Kelvin Sampson: Sustainability key to successful program
College basketball has featured plenty of one-hit wonders where a team comes out of nowhere and shocks the nation for one season but completely disappears the next year.
Building a program that is successful year after year, however, is a much different challenge.
Now in his 28th season as a head coach for a Division I basketball program, Kelvin Sampson knows the difference between having a good team for one year and consistently having one that is competing for championships.
“You can bump up one year and have a kid transfer out of the blue that you didn’t know was available, and all of the sudden you have a good team and everybody thinks you’re really good,” Sampson said. “But just maintaining it (is much more difficult).”
While building a sustainable winning program has many challenges, Sampson has already had success with it in the past.
From 1994-2006, Sampson led Oklahoma to 11 NCAA Tournament appearances, including a trip to the Final Four in 2002.
Getting farther into the tournament, however, does not always mean that a team is better.
A big reason that maintaining success is hard is because sometimes a team can run into a more in-sync, polished and talented program earlier in the tournament and get eliminated sooner than anticipated, which is common, the now Houston head coach told reporters via Zoom on Tuesday.

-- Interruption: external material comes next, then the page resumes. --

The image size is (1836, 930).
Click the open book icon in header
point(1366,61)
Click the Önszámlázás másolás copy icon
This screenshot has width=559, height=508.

“We lost in the Elite Eight the year after we went to the Final Four to Carmelo Anthony and Syracuse, who won it all that year,” Sampson said. “That to me was a lot harder than making the Final Four.”
When Sampson got to UH in 2014, he took over a struggling program that had only one NCAA Tournament appearance since 1992.
Sampson used his experience in building and maintaining a program and has been able to transform the Cougars into one of the top teams in the American Athletic Conference.
Houston has had many talented players under Sampson, but it is not the main reason for the program’s success.
“Players come and go,” Sampson said. “People forget how good Damyean Dotson was. They forget how good Rob Gray, Corey Davis, Armoni (Brooks), Galen (Robinson) and Chris Harris (were). Your picture is always evolving. You know it’s a new team.”
The reason for the Cougars’ success stems from a selfless mindset and culture focused on attitude and effort, Sampson said.
To maintain that culture year after year, Sampson and his staff focus on recruiting student-athletes that will buy into the culture from the moment they step on campus, the UH head coach said.
As a result of recruits buying into the Cougars’ culture, the team has one of the highest player retention rates in the country because its athletes are fully bought into the program’s culture and develop a team-first mentality.
While Sampson has been able to build and maintain a successful program at UH, he believes continuing to sustain this type of success is becoming more difficult every year.
“You want your program to be built for long-term success,” Sampson said. “Every coach has a vision of the way they want their program to look, but I think roster management in this day and age is more difficult than ever because every new rule that gets passed is anti-program building.”
One of these rules that complicate building a program with long-term success includes the one-time transfer rule, which is expected to pass in January 2021 and will allow student-athletes to transfer and compete immediately once during their collegiate career.
“The one-time transfer rule,” Sampson said. “We haven’t seen that yet, but you talk about the wild, wild west. You’re going to have coaches recruiting kids off your roster.”
Another obstacle is the ability for underclassmen to hire agents to help them navigate through the draft.
”If an underclassman hires an agent, what do you think that agent’s telling them?” Sampson said. “We’ve become the enemy almost for some agents.”
Because of all these challenges, Sampson and his staff have committed to looking years ahead when it comes to recruiting.
Sampson said that he has a white board in his office with potential recruits as far ahead as the 2024 season.
In these recruits, UH not only looks for talent but also personality.
“We want depth at guards,” Sampson said. “We want depth in the frontcourt. We want to be able to play 10 guys that all can play. But nurturing a team (like that) is not easy. That’s why you have to really really focus on high character kids.”